You have taught me to consider every person as an encounter with you. You have showed me that every man, woman, teen, or child is a gift from you. Although we may know nothing about each other, the chance presents itself to us to offer a good word. When the lines of the man's mouth moved up from a frown to a smile, I knew I was seeing you.

Thank you
for a
brief moment
with you.
Thank you
for joy
on a
gray day.
Thank you
for conscious awareness.

Love, Andrea

Wednesday, October 19, 2011

Tuesday, October 18, 2011

Dear God,

How long does a miracle last? The moment it occurs, a day, a week, a month, how long?

Today as the rain gently fell and we were confined inside our home, I was mindful of the miracle you gave my husband and me two years ago this month. When your mighty spirit blew into our home granting me a vision of hope, restoration, reconciliation, renewal, faith, peace, and joy, our miracle began and continues today. I remember so well how your grace lighted upon me mending my broken heart, removing bulky obstacles, filling my soul with light and warmth, revealing the truth that sets people free, and providing a picture of a new and promising future. I will never ever forget it.

As we continue to carry the massive gift of love you gave to us, we are seeing signs of how the miracle is extending beyond us to family members and friends. One miracle, it seems, is touching other lives creating a miracle in them. How far will it go? How many will it transform?

Teach me
the ways
of faith
where trust
is always
at the center.
Show me
the path
to your light
that has
the power
to eradicate
our many darknesses.
Give me
a song
to sing
your praise
now and always,
I pray.

Love always, Andrea

Monday, October 17, 2011

Dear God,

So many times, O Lord, I learn lessons from simple daily living. Today it was my Indiana garden that spoke to me.

We came home to a massive weed bed. The noxious greens had a heyday this summer. Trees took root and butterfly bushes popped up everywhere. Some plants grew up and out of their beds. Others took off in wild directions without benefit of pruning. A once well-defined pathway through the contemplative garden was so completely covered that I had to lift plants to find it. In such disarray I had to spend seven and a half hours working and I barely could tell where I had labored.

The lesson I learned is that if I allow my spiritual life garden to grow without tending to it, my life of faith could lose its hope, form, beauty, organization, and well being. I too could be in such sad shape that my own road to you could be lost.

Today as I cleaned, raked, plucked, shoveled, pulled, cut, and straightened, I was able to make sense and restore small areas in my flower bed and I was happy. I pray that I will never allow my spiritual garden to suffer from such neglect.

Open my eyes,
dear God,
to the needs
of faith
all around me.
Remind me
to tend
to those things
you and I
have created.
Sensitize me
to care
for the gifts
you have
given me.
Help me
be a
responsible steward
of your creation,
I pray.

Love, Andrea

Tuesday, October 18, 2011

Sunday, October 16, 2011

Dear God,

When I was younger I could never have imagined interfacing with monastic communities of faith. I knew so little about who they were and what they were about. I did not understand their commitment to you.
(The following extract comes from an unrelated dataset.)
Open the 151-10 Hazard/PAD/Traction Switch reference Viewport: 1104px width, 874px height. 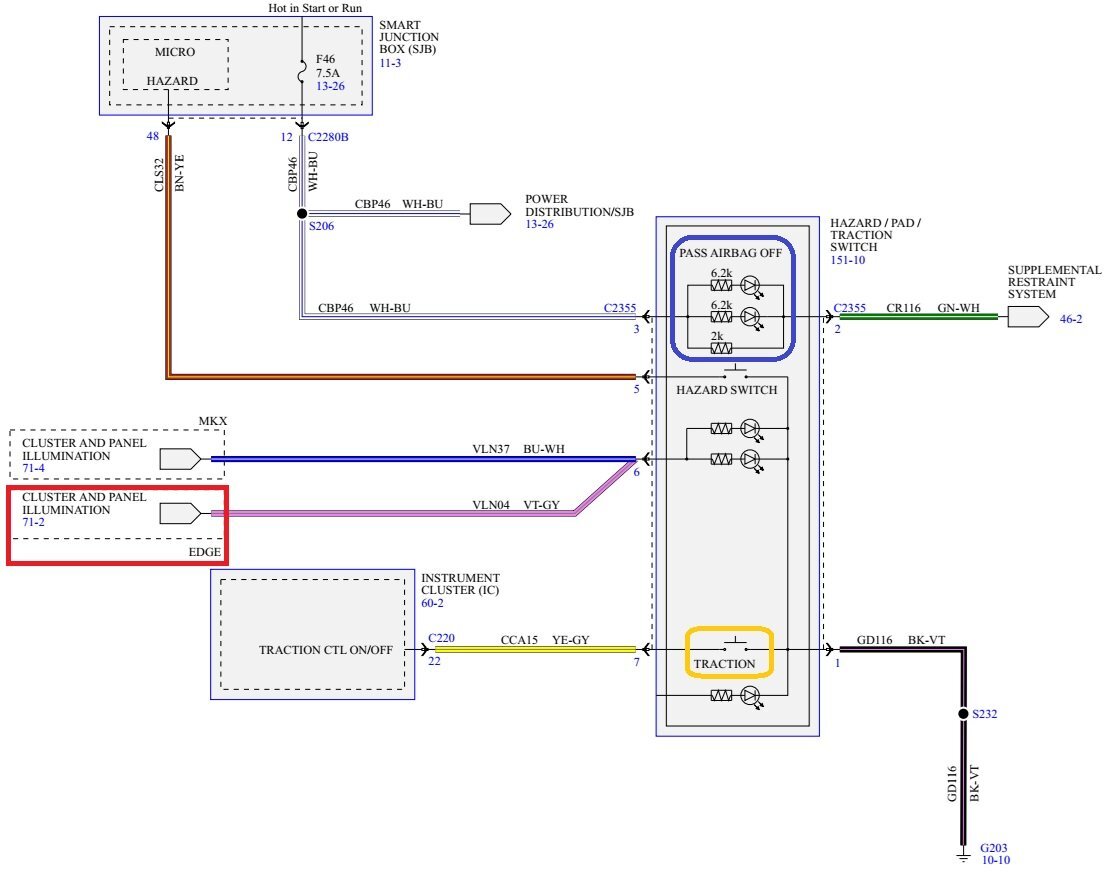coord(848,260)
Yet, no community of faith, no theological persuasion, no practicing Christians, no church denomination has spoken to my soul like the monastic communities in which I have shared. The Carmelites, Benedictines, Franciscans, and the Sisters of St. Joseph have dramatically instilled a deep faith in me. They called for more than a "faith on Sunday" relationship with you. They helped me uncover untraveled pathways to the cross and to more love than I ever knew existed.

These committed communities have taught me the deepest values of grace, compassion, love, and faith. Their very presence has challenged me to consider my "working" practice of faith. I have been nudged to reflect upon questions like: Am I really loving in the Christ-like way? Do I live and breathe faith? Do I consider what it means to carry the light of Christ to the darkness? Does my own heart beat in rhythm with my Creator? Am I a living example of your presence? These unending inquiries have helped give shape to who I am in the light of who you are.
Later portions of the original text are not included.